Changes in runtime behavior

 (None)

API Changes

 1. 

 (None)

Bug fixes

 1. LUCENE-1312: Added full support for InstantiatedIndexReader#getFieldNames()
    and tests that assert that deleted documents behaves as they should (they did).
    (Jason Rutherglen, Karl Wettin)

 2. LUCENE-1318: InstantiatedIndexReader.norms(String, b[], int) didn't treat
    the array offset right. (Jason Rutherglen via Karl Wettin)

New features

 1. LUCENE-1320: ShingleMatrixFilter, multidimensional shingle token filter. (Karl Wettin)
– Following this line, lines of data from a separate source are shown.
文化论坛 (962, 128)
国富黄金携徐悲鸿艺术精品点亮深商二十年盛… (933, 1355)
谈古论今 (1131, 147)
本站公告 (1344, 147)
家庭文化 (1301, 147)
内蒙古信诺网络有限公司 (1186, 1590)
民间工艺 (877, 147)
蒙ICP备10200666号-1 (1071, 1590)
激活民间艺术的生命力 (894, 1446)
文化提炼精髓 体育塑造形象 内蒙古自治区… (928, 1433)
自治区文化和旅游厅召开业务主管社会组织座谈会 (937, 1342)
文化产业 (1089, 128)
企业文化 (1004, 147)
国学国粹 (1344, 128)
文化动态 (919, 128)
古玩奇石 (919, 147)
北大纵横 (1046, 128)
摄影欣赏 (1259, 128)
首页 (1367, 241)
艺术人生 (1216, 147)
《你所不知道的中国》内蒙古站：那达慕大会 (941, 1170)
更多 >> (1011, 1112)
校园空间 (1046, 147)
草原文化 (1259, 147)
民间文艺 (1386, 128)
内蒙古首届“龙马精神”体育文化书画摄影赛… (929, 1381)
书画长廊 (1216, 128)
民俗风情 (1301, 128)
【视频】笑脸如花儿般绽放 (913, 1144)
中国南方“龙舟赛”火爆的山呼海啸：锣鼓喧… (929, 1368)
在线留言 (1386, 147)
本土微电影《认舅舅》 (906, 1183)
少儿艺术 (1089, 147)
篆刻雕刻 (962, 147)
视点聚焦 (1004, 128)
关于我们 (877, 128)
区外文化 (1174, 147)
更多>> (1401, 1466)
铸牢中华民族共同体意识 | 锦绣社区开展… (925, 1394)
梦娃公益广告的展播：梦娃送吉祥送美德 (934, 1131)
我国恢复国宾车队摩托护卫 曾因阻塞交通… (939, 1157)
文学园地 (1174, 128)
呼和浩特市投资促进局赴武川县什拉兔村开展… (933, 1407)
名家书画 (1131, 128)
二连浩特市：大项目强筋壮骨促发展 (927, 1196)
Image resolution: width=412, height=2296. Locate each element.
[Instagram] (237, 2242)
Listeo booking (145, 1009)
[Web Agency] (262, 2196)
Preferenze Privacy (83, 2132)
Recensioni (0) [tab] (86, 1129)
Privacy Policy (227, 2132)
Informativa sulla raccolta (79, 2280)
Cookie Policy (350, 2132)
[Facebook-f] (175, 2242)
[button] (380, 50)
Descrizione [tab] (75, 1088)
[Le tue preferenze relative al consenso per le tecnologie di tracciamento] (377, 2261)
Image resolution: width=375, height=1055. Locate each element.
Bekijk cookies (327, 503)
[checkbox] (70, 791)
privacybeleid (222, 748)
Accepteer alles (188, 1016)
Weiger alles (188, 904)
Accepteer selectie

 2. LUCENE-1142: Updated Snowball package, org.tartarus distribution revision 500.
    Introducing Hungarian, Turkish and Romanian support, updated older stemmers
    and optimized (reflectionless) SnowballFilter.
    IMPORTANT NOTICE ON BACKWARDS COMPATIBILITY: an index created using the 2.3.2 (or older)
    might not be compatible with these updated classes as some algorithms have changed.
    (Karl Wettin)

 3. LUCENE-1016: TermVectorAccessor, transparent vector space access via stored vectors
    or by resolving the inverted index. (Karl Wettin) 

Documentation

 (None)

Build

 (None)

Test Cases

 (None)